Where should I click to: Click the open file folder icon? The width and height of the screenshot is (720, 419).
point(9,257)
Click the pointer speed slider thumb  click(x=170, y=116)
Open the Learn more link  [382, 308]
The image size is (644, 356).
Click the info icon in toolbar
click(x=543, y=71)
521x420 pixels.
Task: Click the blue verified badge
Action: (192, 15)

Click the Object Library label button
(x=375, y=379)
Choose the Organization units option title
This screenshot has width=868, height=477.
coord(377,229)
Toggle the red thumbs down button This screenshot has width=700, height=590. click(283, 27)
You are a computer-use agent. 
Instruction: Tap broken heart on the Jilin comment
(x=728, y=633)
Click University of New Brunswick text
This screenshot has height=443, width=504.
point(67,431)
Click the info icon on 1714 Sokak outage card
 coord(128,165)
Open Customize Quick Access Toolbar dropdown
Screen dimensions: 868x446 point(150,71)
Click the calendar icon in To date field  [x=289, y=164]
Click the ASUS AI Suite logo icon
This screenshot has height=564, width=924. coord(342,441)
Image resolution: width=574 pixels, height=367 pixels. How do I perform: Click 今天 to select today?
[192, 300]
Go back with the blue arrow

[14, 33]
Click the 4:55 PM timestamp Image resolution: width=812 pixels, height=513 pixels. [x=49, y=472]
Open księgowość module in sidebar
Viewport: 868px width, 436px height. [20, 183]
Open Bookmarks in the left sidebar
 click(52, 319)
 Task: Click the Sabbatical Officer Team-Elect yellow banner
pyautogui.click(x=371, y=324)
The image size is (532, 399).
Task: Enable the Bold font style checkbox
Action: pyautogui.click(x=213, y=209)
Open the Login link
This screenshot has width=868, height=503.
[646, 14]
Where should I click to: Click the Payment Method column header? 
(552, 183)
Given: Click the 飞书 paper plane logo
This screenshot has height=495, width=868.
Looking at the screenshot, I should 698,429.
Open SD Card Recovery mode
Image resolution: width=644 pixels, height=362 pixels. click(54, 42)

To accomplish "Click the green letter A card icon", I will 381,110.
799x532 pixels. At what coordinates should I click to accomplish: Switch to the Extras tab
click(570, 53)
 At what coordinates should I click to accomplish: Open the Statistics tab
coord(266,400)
• • • • • • •
## Exercise description
The records above need to be retyped in full, exactly as they stand.

## Finished task
Where should I click to: Click the open file folder icon? The width and height of the screenshot is (720, 419).
point(9,257)
Click the pointer speed slider thumb  click(x=170, y=116)
Open the Learn more link  [382, 308]
The image size is (644, 356).
Click the info icon in toolbar
click(x=543, y=71)
521x420 pixels.
Task: Click the blue verified badge
Action: (192, 15)

Click the Object Library label button
(x=375, y=379)
Choose the Organization units option title
This screenshot has width=868, height=477.
coord(377,229)
Toggle the red thumbs down button This screenshot has width=700, height=590. click(283, 27)
You are a computer-use agent. 
Instruction: Tap broken heart on the Jilin comment
(x=728, y=633)
Click University of New Brunswick text
This screenshot has height=443, width=504.
point(67,431)
Click the info icon on 1714 Sokak outage card
 coord(128,165)
Open Customize Quick Access Toolbar dropdown
Screen dimensions: 868x446 point(150,71)
Click the calendar icon in To date field  [x=289, y=164]
Click the ASUS AI Suite logo icon
This screenshot has height=564, width=924. coord(342,441)
Image resolution: width=574 pixels, height=367 pixels. How do I perform: Click 今天 to select today?
[192, 300]
Go back with the blue arrow

[14, 33]
Click the 4:55 PM timestamp Image resolution: width=812 pixels, height=513 pixels. [x=49, y=472]
Open księgowość module in sidebar
Viewport: 868px width, 436px height. [20, 183]
Open Bookmarks in the left sidebar
 click(52, 319)
 Task: Click the Sabbatical Officer Team-Elect yellow banner
pyautogui.click(x=371, y=324)
The image size is (532, 399).
Task: Enable the Bold font style checkbox
Action: pyautogui.click(x=213, y=209)
Open the Login link
This screenshot has width=868, height=503.
[646, 14]
Where should I click to: Click the Payment Method column header? 
(552, 183)
Given: Click the 飞书 paper plane logo
This screenshot has height=495, width=868.
Looking at the screenshot, I should 698,429.
Open SD Card Recovery mode
Image resolution: width=644 pixels, height=362 pixels. click(54, 42)

To accomplish "Click the green letter A card icon", I will 381,110.
799x532 pixels. At what coordinates should I click to accomplish: Switch to the Extras tab
click(570, 53)
 At what coordinates should I click to accomplish: Open the Statistics tab
coord(266,400)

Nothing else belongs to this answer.